Mean peak data (n=11; ± 1 SEM) are shown for six measures reflecting opioid agonist effects, abuse potential and opioid withdrawal from the subjects and observers after intranasal administration of placebo (diamond), oxycodone (triangle), BUP alone (square) and BUP/NX (circles). For all measures, there were statistically significant main effects of dose as follows: Subject-rated Agonist Scale (upper left; F [7, 70] = 5.43; p<.0001), Observer-rated Agonist Scale (upper right; F=3.86; p=.001), the VAS “How much do you LIKE the drug?” (center left; F=3.48; p=.003), the VAS “Do you feel any DRUG EFFECT?” (center right; F=3.81; p=.002), Subject-rated Withdrawal Scale (lower left; F=2.45; p=.027) and the observer-rated Himmelsbach Scale (lower right; F=3.41; p=.003). Filled symbols indicate significant post-hoc differences between active doses and placebo; asterisks (*) indicate significant difference between matched doses of BUP vs. BUP/NX (Fisher’s LSD test, p<.05).

Figure 3

Data shown depict the time-action curves for mean data (n=11; error bars omitted for clarity) collected during the 6.5 hour Sample sessions for two visual analog scales: Does the drug have any GOOD EFFECTS? (upper panels) and Does the drug have any BAD EFFECTS? (lower panels). On the left side, data are shown for the control conditions (placebo & 60 mg oxycodone) and the BUP doses while, on the right side, data are repeated for the control conditions and shown with the BUP/NX doses. For ratings of “good effects” there was a significant main effect of dose (F[7,70]=4.12; p=.001) and dose×time interaction (F[126, 160]=2.22; p<.0001).
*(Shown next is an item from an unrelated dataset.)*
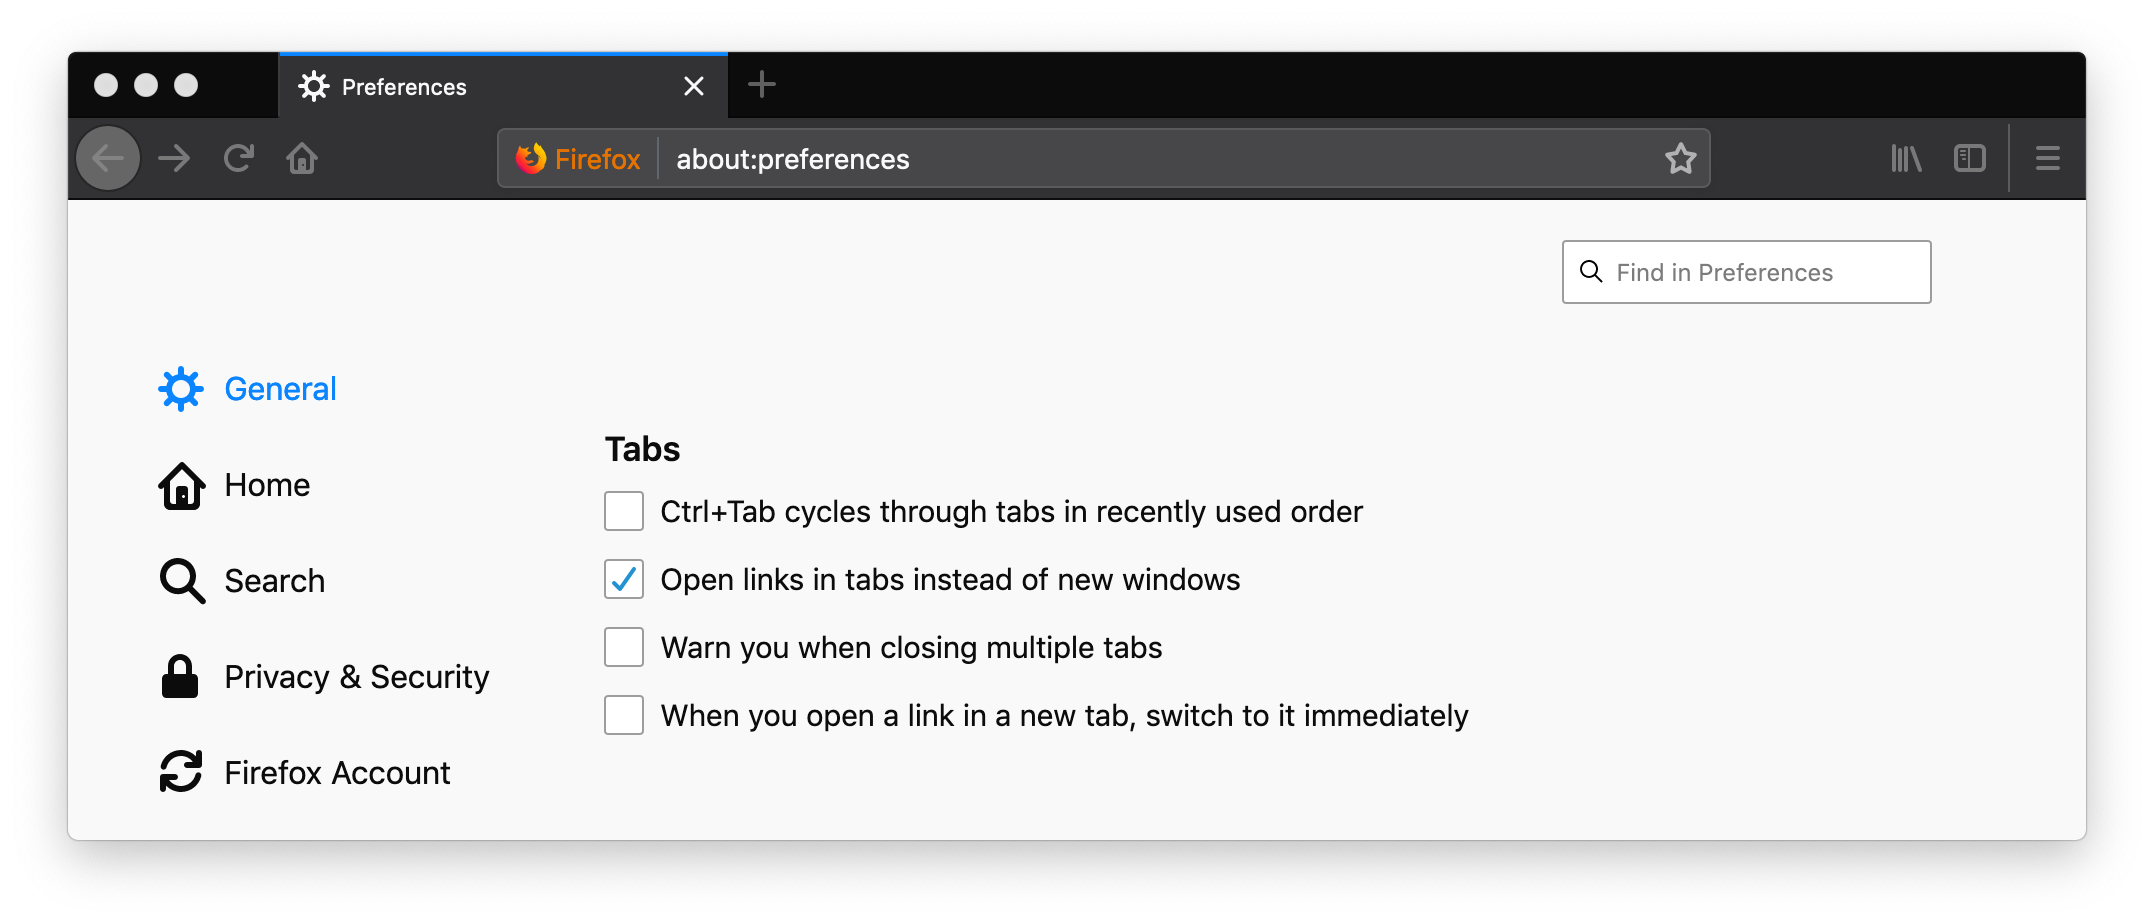Viewport: 2154px width, 924px height.
Task: Check switch to new tab immediately
Action: click(x=624, y=715)
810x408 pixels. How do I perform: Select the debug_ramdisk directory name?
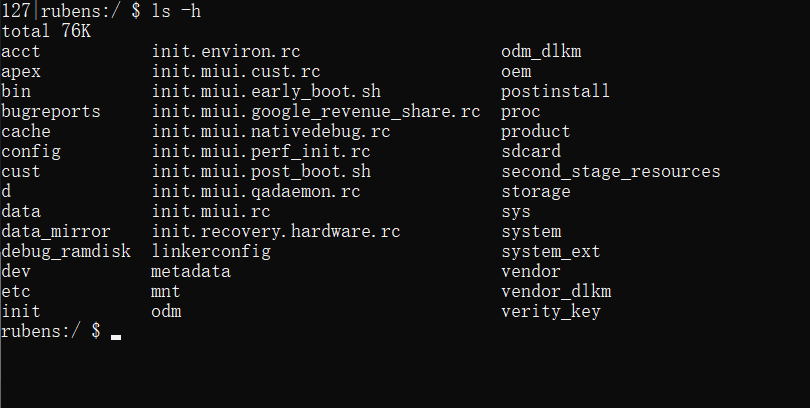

For ratings of bad effects, there was a significant main effect of dose (F=2.46; p=.026) and dose×time interaction (F=1.8; p<.0001). For both outcomes, there were significant main effects of time (p<.05). Filled symbols indicate significant differences between matched BUP vs. BUP/NX doses (e.g., 8 versus 8/2 at that time; Fisher’s LSD test; p<.05).

Figure 4

Shown for mean (n=11) data for VAS ratings of “How HIGH are you?” (upper panel), pupil diameter (middle panel) and VAS ratings of “How severe is your OPIOID WITHDRAWAL?” for baseline (BL) and the first hour after intranasal placebo (triangles) or matched doses of BUP (circles) and BUP/NX (squares). For each outcome, there was a significant main effect of dose as follows: (“High?” (F[7,70]=6.61; p<.0001); pupil diameter (F[7,70]=17.43; p<.0001), “Opioid Withdrawal” (F[7,70]=3.01; p=.008). Filled symbols indicate a significant difference at that time point between the matched dose of BUP and BUP/NX (Fisher’s LSD test, p<.05).

Figure 5

Data are shown for the mean (n=11) number of trials completed (± 1 SEM) to earn the study drug during the progressive ratio sessions (upper panel) and number of trials not worked (lower panel). Significant main effects of dose were found for both outcomes (F[7,70]=4.71; p<.001 trials completed for drug and (F [7, 70] =2.9; p = .010) trials not worked, respectively. Asterisk (*) indicates significant difference from placebo, while hash (#) indicates significant difference between matched BUP and BUP/NX doses (Fisher’s LSD; p<.05). Number of trials worked for money can be derived by adding trials worked for drug with trials not worked for a given condition and subtracting that total from 7 (the total possible trials within a session).